(Dataset extract begins)
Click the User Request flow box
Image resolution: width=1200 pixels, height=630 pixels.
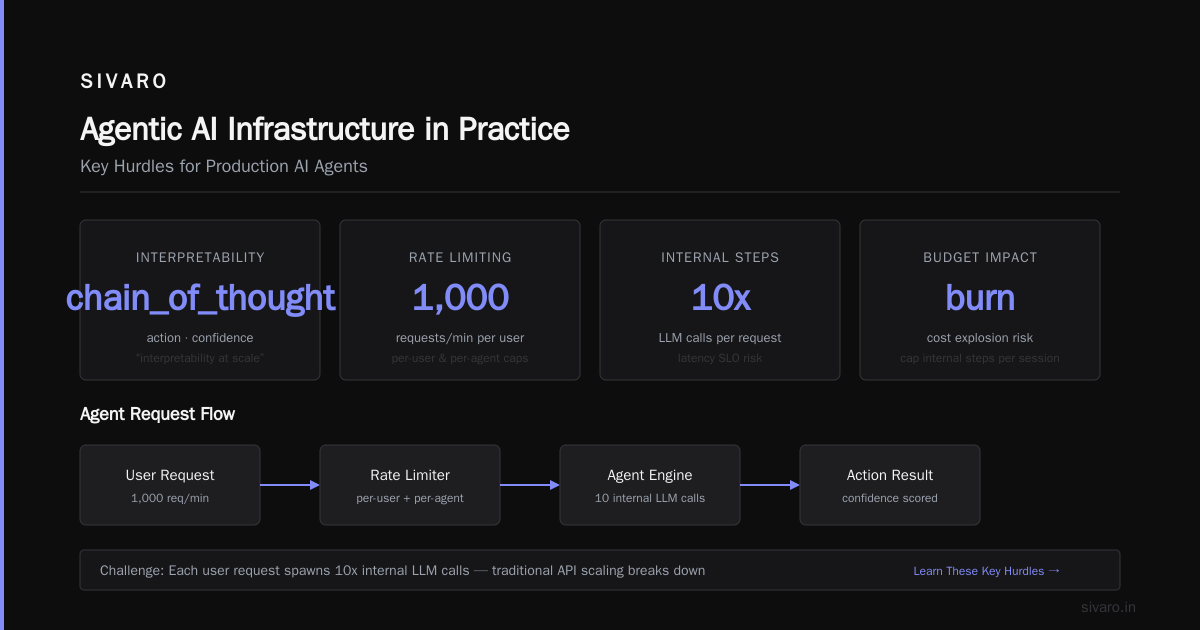[x=170, y=485]
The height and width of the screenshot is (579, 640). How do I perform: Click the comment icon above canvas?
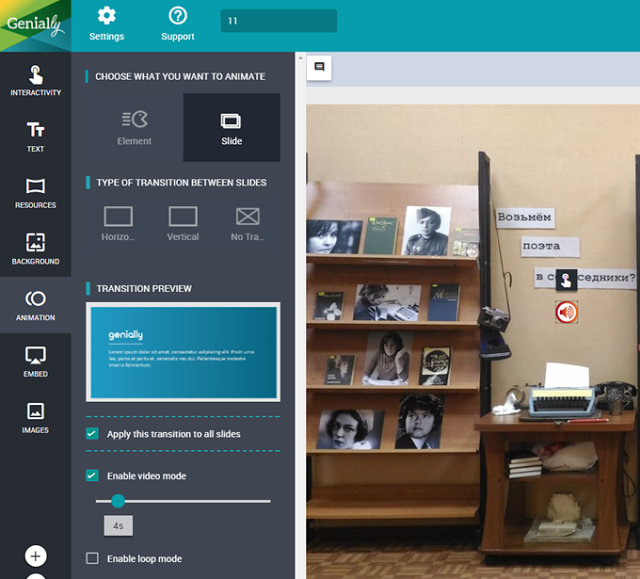tap(320, 67)
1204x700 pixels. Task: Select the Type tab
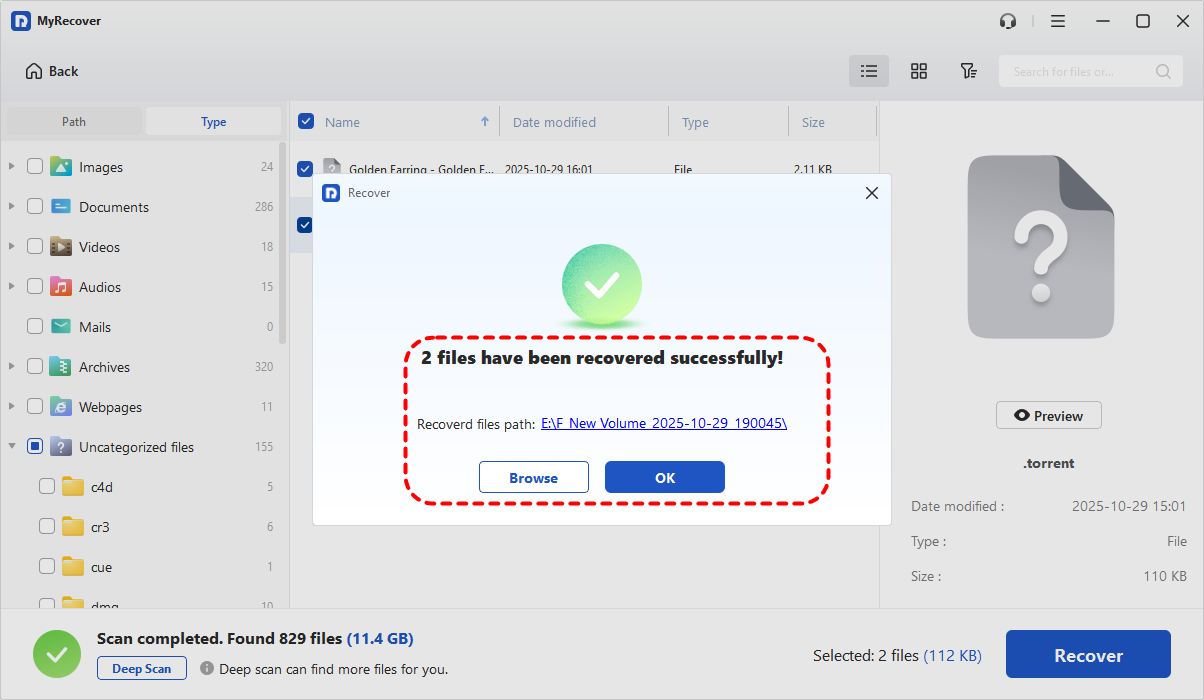pos(213,122)
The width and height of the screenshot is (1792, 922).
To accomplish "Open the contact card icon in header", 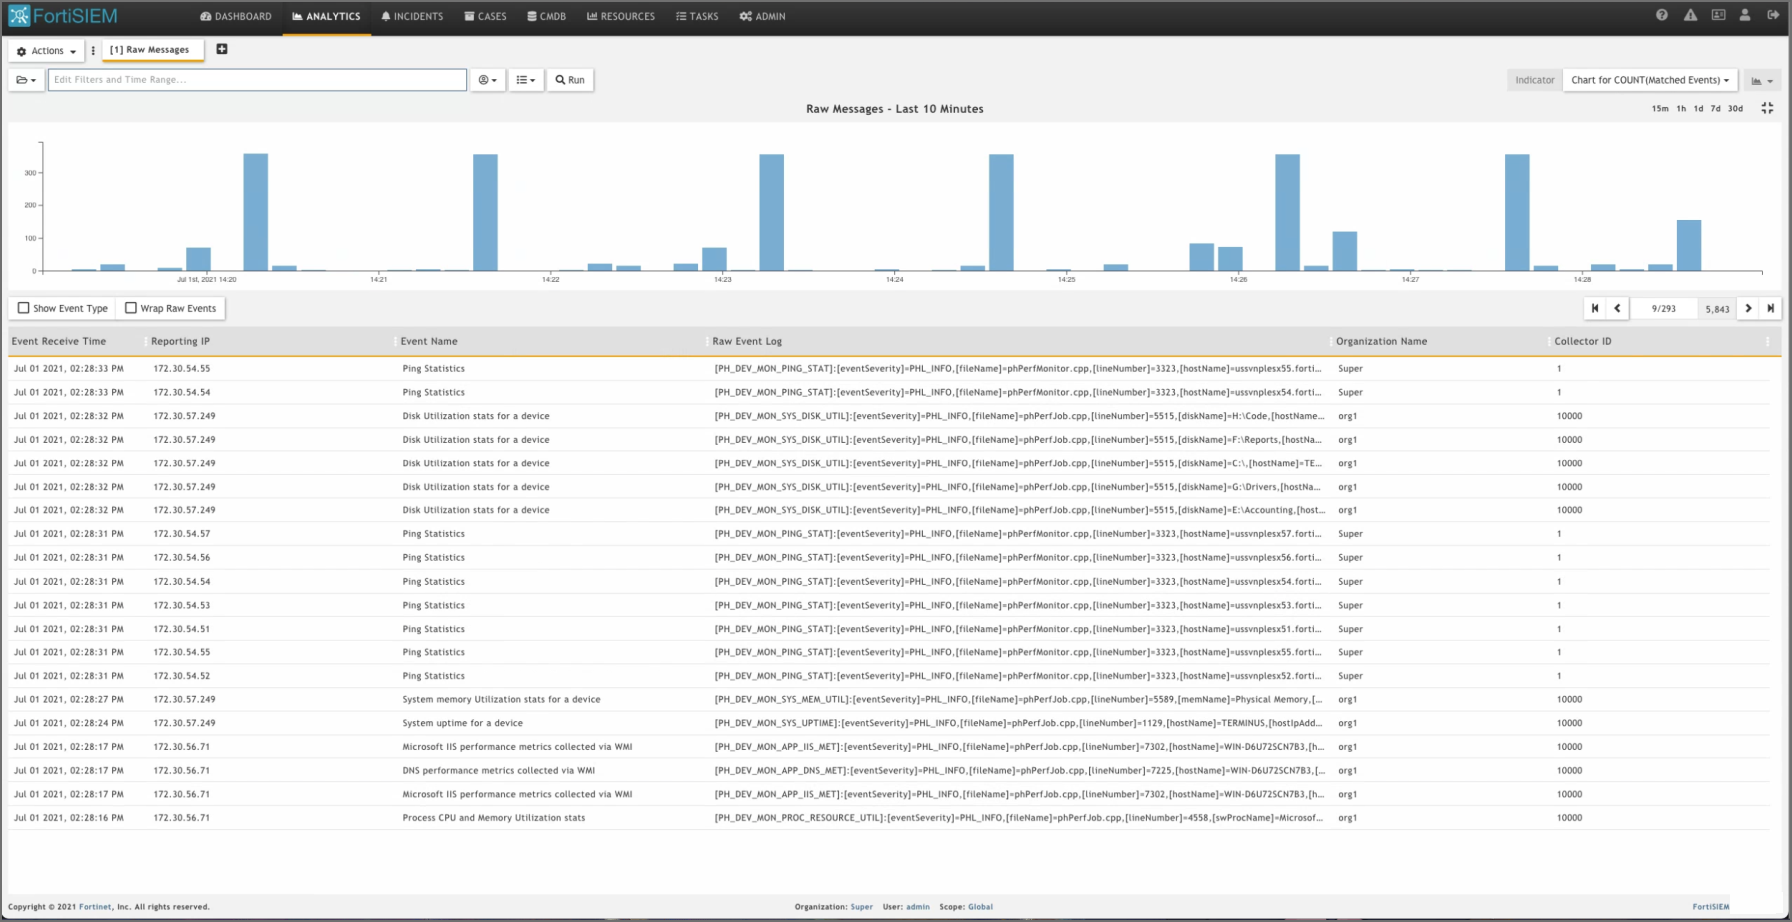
(Dataset extract ends)
> _Task directions_:
The result should be a transcript of the lines from the line containing "The height and" through the end of the listing above, exact, inclusive, and without pictures.

> _Answer section_:
The height and width of the screenshot is (579, 640). How do I perform: Click the comment icon above canvas?
tap(320, 67)
1204x700 pixels. Task: Select the Type tab
pos(213,122)
The width and height of the screenshot is (1792, 922).
To accomplish "Open the contact card icon in header", 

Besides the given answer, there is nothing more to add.